Да, Ирина однажды сказала: «Не унижай свою жену, Павел. Не издевайся над ней. Если ты ее бросил, это не значит, что ты должен втаптывать ее в грязь. Мне не нужно этой жертвы; несчастье другого человека может в конце концов обратиться против того, кто его принес. Мне лучше сознавать, что ты, любя ее по-прежнему, меня полюбил гораздо больше. Тут уж виновата она сама, и никто другой».
И все же он спросил сдавленным голосом:
— Тебя не смущало то, что он любил свою жену?
— Нет! — вызывающе ответила Ирина. — Ты знаешь мои принципы. Жаль, ты всегда невнимательно выслушивал меня. Тот человек уделял мне много бережного и чуткого внимания. Несмотря на наши вполне реальные отношения, я всегда чувствовала себя прежней, той же девушкой. А ведь другой может сразу состарить девушку на двадцать лет, не прикоснувшись к ней. Я знала: он не бросит ради меня свою семью. И любила его…
В Черкашине заговорило оскорбленное мужское самолюбие:
— Он играл тобой! Подло играл! И ты заставляла его притворяться.
— Ты не прав! Не суди по себе о других, — резко ответила Ирина.
Черкашин встал, сжал руки и, чувствуя, как онемели суставы пальцев, раздельно проговорил:
— Я не мог делиться и хитрить. Ты мне поставила условие: бросить семью. Если бы не ты, я сейчас шел бы на крейсере под Государственным флагом, меня встречали бы салютом, как Ступнина…

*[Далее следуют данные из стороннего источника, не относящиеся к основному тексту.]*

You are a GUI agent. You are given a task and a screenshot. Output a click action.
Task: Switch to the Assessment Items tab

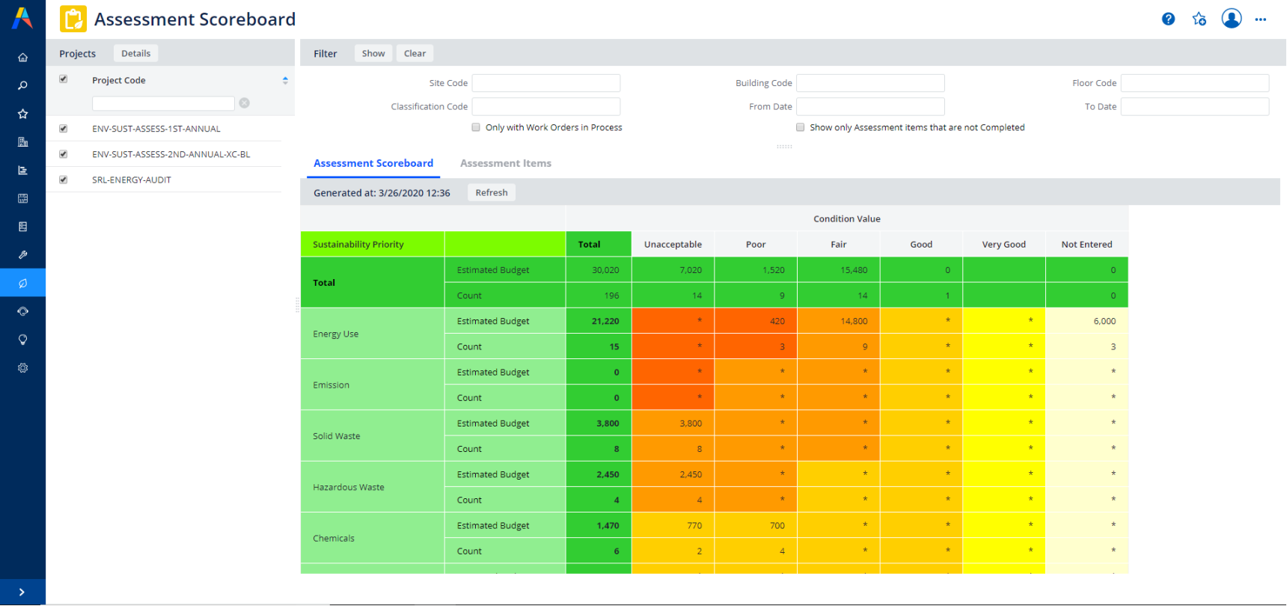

— Не хитри с самим собой, Павел, — так же безжалостно сказала Ирина. — Бог мой! Я отняла у тебя крейсер! Крейсерами награждаются только праведники или закоренелые холостяки? Тебя угнетает связь со мной? Давай разойдемся, Павел. Я могу ради тебя принести любую жертву.
— Нет! Не можешь! Ради того ты могла бы, ради меня — нет! Расписываешь передо мной какого-то старого подлеца…
Глаза Ирины зажглись неприкрытой ненавистью и презрением:
— Ты безобразен в гневе. Не смей его оскорблять. Ты еще всего не знаешь… Ты не дослушал. Может быть, ты изменишь свое мнение и возьмешь свои слова обратно.
— Никогда!
— Так знай. Он, и только он, не обходил нашу зачумленную семью. А ты вытащил старые анкеты. Подумаешь, ему из-за меня не дают крейсер! Такие, как ты, ради своей выгоды отрекаются от родителей, не только от друзей… — Ирина спохватилась, бросилась к нему, опустилась перед ним на ковер. — Я устала, Павел. Пойми. Смертельно устала. Не думай, что мне легко носить этот груз…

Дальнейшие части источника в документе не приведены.